Question

An electric bulb is rated as 200 W. What will be the peak magnetic field at 4 m distance produced by the radiations coming from this bulb? Consider this bulb as a point source with 3.5% efficiency.

• A. \(1.19 × 10^{–8}\;T\)
• B. \(1.71 × 10^{–8}\;T\)
• C. \(0.84 × 10^{–8}\;T\)
• D. \(3.36 × 10^{–8}\;T\)

Answer 1

The Correct Option is B

To determine the peak magnetic field at a 4 m distance from a bulb rated at 200 W operating as a point source with 3.5% efficiency, follow the steps below:

1. Calculate the Power Radiated as Electromagnetic Waves:

   The bulb has an efficiency of 3.5%, which means that only 3.5% of the total power is converted into electromagnetic radiation.

   Total Power output of bulb \( = 200 \, \text{W} \)

   Efficiency \( = 3.5\% \)

   Power radiated as electromagnetic waves is given by:

   P_{\text{radiated}} = 0.035 \times 200 = 7 \, \text{W}

2. Understanding Intensity:

   Intensity (I) is the power per unit area and is given by the formula:

   I = \frac{P_{\text{radiated}}}{4\pi d^2} = \frac{7}{4\pi (4)^2} = \frac{7}{64\pi} \, \text{W/m}^2

3. Relate Intensity to Peak Magnetic Field:

   The intensity (I) and peak magnetic field (B_0) in an electromagnetic wave are related as:

   I = \frac{1}{2}\cdot c\cdot\mu_0\cdot B_0^2, where c = 3 \times 10^8 \, \text{m/s} and \mu_0 = 4\pi \times 10^{-7} \, \text{T m/A}.

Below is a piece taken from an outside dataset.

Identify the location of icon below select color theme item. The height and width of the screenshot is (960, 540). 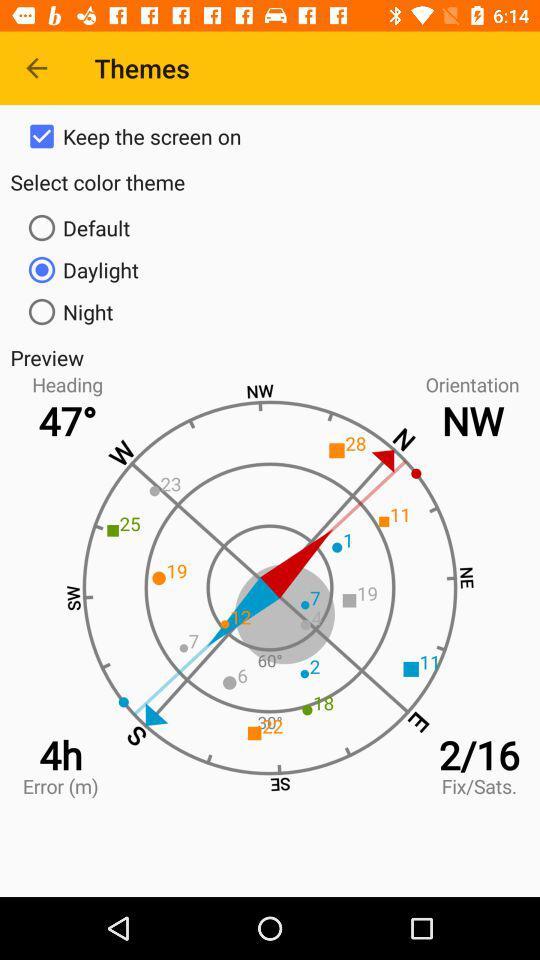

   Rearranging for B_0, we get:

   B_0 = \sqrt{\frac{2I}{c\mu_0}}

4. Calculate Peak Magnetic Field:

   Substitute the intensity (I) calculated earlier:

   B_0 = \sqrt{\frac{2 \times \frac{7}{64\pi}}{3 \times 10^8 \times 4\pi \times 10^{-7}}}

   = \sqrt{\frac{7}{384 \times 10^{-7}}}

   = 1.71 \times 10^{-8} \, \text{T}

This confirms that the correct answer is 1.71 \times 10^{-8}\;T.